What needs to be done:
Show each line below that contains the word "width".

Provided records:
╔══

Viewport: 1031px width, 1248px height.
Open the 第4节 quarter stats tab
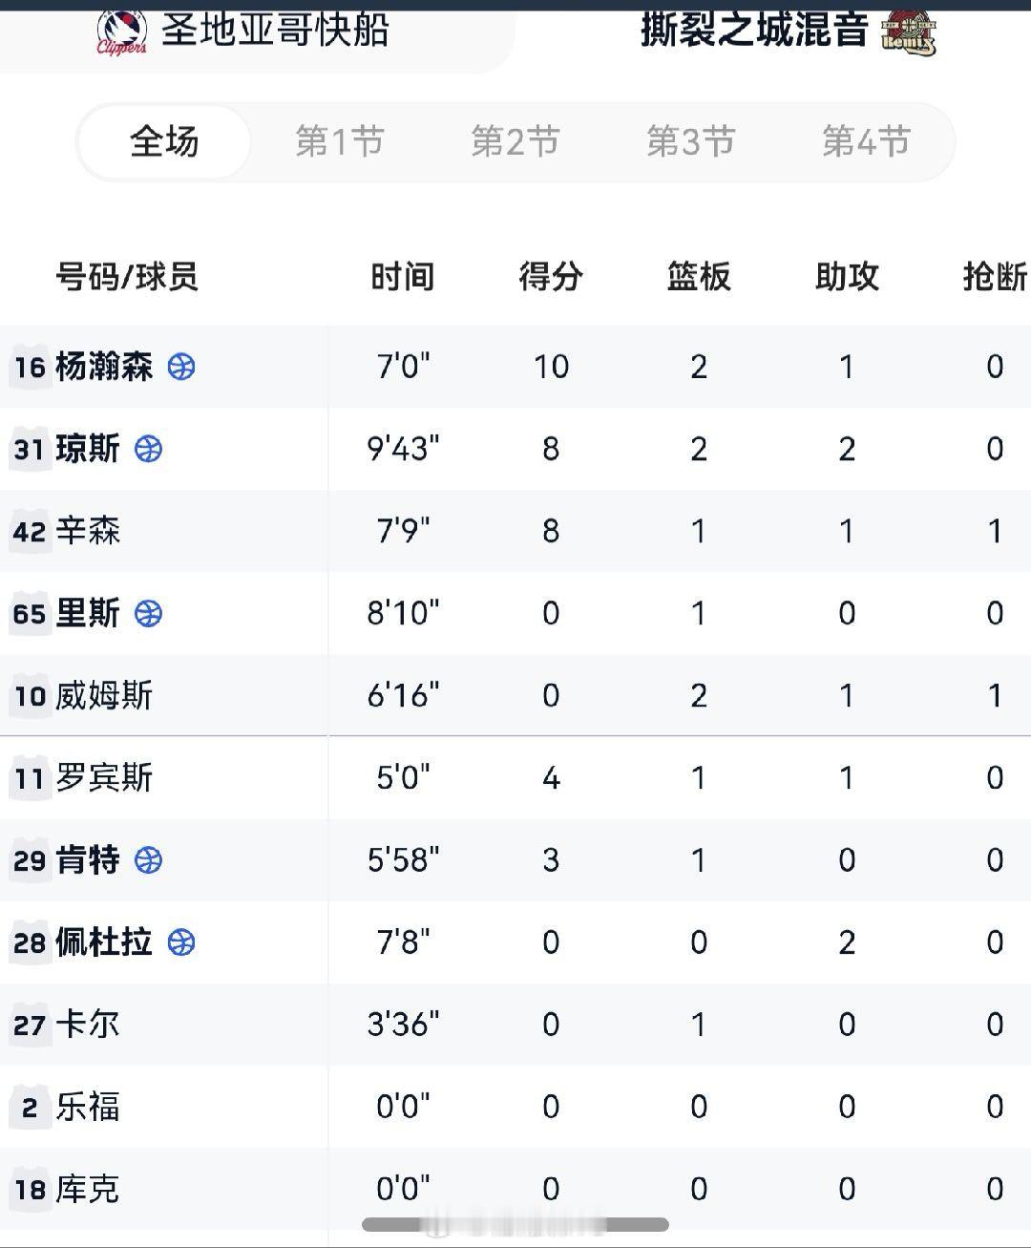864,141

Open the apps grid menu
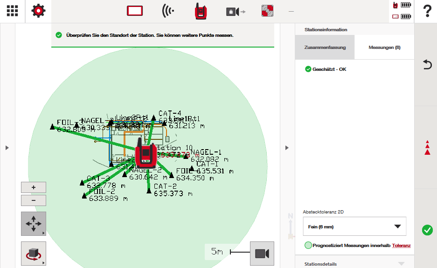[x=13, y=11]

╚══
╔══

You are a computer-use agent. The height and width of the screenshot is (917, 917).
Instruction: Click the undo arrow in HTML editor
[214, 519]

╚══

Solution:
Viewport: 1031px width, 1248px height.
You are a computer-use agent. The height and width of the screenshot is (917, 917).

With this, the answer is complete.